O funcionário do Serviço de Informações de Segurança (SIS), Frederico Carvalhão Gil, e um cidadão russo foram acusados de espionagem, violação de segredo de Estado e corrupção ativa e passiva agravadas, informa uma nota da Procuradoria-Geral da República (PGR).

Um dos arguidos é de nacionalidade portuguesa e funcionário do Serviço de Informações de Segurança de Portugal (SIS) e o outro, de nacionalidade russa, integra os quadros do SVR – Sluzhba vneshney razvedki (Serviço Externo da Federação Russa)", refere a nota da PGR.

De acordo com a acusação, o funcionário do SIS, que continua em prisão domiciliária, foi recrutado pelo SVR para, "a troco de pagamento de quantias em dinheiro, prestar informações cobertas pelo segredo de Estado a que acedia em razão das suas funções".

A nota da Procuradoria realça que Frederico Carvalhão Gil e o espião russo se encontraram por três vezes. Sabendo previamente de uma reunião entre ambos, em Roma, a 21 de maio de 2016, o Ministério Público enviou uma "Carta Rogatória às autoridades italianas, para acompanharem a movimentação dos arguidos e confirmarem e vigiarem o encontro dos então suspeitos".

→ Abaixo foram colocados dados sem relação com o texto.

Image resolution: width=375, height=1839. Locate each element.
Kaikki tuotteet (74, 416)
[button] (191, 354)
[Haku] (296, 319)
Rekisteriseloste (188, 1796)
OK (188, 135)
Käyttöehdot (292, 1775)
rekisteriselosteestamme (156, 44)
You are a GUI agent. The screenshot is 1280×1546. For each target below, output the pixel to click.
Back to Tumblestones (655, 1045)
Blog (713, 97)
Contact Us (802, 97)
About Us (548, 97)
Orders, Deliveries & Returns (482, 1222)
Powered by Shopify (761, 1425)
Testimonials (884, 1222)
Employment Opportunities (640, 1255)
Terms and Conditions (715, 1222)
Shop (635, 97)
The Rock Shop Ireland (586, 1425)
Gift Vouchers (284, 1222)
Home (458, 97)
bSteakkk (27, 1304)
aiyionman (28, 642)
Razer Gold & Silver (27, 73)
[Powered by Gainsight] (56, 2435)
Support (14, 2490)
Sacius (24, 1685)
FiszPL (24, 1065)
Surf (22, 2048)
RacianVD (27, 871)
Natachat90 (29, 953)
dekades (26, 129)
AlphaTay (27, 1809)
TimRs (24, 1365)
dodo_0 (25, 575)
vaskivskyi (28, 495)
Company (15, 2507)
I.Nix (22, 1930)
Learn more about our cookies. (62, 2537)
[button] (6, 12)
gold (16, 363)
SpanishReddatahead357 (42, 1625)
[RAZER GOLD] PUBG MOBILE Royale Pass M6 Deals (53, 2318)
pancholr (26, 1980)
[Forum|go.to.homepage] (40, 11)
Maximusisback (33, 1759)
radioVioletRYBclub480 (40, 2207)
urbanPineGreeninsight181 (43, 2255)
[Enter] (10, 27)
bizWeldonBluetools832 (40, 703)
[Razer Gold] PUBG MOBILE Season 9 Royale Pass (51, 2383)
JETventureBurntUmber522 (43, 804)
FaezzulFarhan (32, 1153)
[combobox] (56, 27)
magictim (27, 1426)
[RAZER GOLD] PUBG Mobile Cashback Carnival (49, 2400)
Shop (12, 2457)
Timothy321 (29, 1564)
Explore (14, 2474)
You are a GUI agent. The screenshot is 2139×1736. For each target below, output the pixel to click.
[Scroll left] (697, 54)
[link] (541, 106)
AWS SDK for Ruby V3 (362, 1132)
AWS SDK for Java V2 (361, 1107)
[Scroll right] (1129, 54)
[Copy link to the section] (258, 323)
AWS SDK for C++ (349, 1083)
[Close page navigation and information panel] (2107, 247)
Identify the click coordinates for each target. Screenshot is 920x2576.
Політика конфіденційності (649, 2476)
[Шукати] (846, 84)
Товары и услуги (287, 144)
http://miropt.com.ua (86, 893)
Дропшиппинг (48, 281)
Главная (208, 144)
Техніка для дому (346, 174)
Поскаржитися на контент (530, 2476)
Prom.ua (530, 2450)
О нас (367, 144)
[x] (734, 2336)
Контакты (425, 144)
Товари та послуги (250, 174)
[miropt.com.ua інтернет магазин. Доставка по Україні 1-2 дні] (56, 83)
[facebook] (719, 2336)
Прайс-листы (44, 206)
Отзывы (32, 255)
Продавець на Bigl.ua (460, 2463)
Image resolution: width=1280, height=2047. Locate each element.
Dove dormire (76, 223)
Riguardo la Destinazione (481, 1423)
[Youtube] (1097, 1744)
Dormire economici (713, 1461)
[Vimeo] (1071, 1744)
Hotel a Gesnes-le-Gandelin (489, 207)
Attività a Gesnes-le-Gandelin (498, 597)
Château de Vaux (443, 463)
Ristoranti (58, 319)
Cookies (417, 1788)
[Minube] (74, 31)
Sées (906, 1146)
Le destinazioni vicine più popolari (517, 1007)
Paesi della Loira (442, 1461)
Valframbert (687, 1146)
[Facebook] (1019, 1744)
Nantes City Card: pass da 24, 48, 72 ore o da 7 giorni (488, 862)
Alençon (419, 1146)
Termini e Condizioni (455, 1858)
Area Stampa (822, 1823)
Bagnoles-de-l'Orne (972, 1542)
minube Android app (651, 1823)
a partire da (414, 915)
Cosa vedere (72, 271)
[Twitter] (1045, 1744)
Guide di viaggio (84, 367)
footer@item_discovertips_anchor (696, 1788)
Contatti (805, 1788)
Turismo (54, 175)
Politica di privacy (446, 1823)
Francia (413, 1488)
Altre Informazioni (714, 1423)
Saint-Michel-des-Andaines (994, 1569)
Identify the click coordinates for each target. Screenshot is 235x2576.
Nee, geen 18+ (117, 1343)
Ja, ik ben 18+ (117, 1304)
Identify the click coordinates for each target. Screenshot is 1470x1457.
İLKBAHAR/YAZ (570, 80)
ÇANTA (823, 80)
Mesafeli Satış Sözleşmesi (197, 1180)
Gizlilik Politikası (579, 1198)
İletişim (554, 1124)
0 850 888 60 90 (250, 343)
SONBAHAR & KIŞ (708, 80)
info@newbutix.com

Foi nessa oportunidade que o espião português acabou por ser detido pela polícia italiana, sendo que três inspetores da Polícia Judiciária estavam tamabém em Roma naquela data.

As autoridades policiais italianas procederam à revista e detenção dos suspeitos e apreensão de documentos, dinheiro e outros objetos que os mesmos tinham em seu poder e nos quartos dos hotéis em que estavam hospedados", salienta a nota da PGR.

Dez mil euros e objetos

A nota da Procuradoria-Geral da República refere que, na posse do espião russo, "foi encontrado e apreendido, designadamente, um documento manuscrito que lhe havia sido entregue pelo funcionário do SIS, contendo informação que foi considerada protegida pelo segredo de Estado".

Já ao funcionário do SIS foram apreendidos diversos documentos e objetos bem como a quantia de €10.000,00 (dez mil euros), montante que lhe havia sido entregue pelo oficial do SVR, como contrapartida das informações que indevidamente recebera", realça a PGR.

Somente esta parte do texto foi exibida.